---- MATERIALS PROVIDED

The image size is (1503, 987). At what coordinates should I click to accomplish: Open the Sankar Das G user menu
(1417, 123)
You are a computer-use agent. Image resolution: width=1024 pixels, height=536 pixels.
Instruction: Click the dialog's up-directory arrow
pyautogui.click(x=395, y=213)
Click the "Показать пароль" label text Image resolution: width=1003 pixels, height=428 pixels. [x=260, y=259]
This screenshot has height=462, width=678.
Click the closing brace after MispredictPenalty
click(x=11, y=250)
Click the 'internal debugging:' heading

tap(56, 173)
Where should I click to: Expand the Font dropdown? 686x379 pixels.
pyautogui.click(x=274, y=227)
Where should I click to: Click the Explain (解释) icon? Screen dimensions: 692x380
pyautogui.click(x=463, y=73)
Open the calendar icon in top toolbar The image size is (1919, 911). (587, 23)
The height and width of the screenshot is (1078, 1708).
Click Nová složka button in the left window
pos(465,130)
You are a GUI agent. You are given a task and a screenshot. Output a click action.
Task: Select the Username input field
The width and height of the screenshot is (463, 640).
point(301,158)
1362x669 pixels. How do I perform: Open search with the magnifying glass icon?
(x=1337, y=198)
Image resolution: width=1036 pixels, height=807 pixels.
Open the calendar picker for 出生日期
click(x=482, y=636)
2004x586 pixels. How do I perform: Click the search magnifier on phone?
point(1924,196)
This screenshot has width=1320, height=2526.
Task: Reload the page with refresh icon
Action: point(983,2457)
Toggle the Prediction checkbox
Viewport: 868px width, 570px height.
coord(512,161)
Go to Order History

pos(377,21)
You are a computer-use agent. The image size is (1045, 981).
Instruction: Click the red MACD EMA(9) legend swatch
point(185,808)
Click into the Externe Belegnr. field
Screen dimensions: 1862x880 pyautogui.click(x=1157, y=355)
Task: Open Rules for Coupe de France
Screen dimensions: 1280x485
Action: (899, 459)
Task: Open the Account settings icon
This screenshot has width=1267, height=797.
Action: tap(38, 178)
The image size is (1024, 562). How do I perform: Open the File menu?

--------

## WORK ORDER
Please retype, exactly as written, every line from the line containing "You are a computer-use agent. The" through the last line of the records above, including both of those lines, and nothing else.

## TASK SOLUTION
You are a computer-use agent. The image size is (1045, 981).
Instruction: Click the red MACD EMA(9) legend swatch
point(185,808)
Click into the Externe Belegnr. field
Screen dimensions: 1862x880 pyautogui.click(x=1157, y=355)
Task: Open Rules for Coupe de France
Screen dimensions: 1280x485
Action: (899, 459)
Task: Open the Account settings icon
This screenshot has width=1267, height=797.
Action: tap(38, 178)
The image size is (1024, 562). How do I perform: Open the File menu?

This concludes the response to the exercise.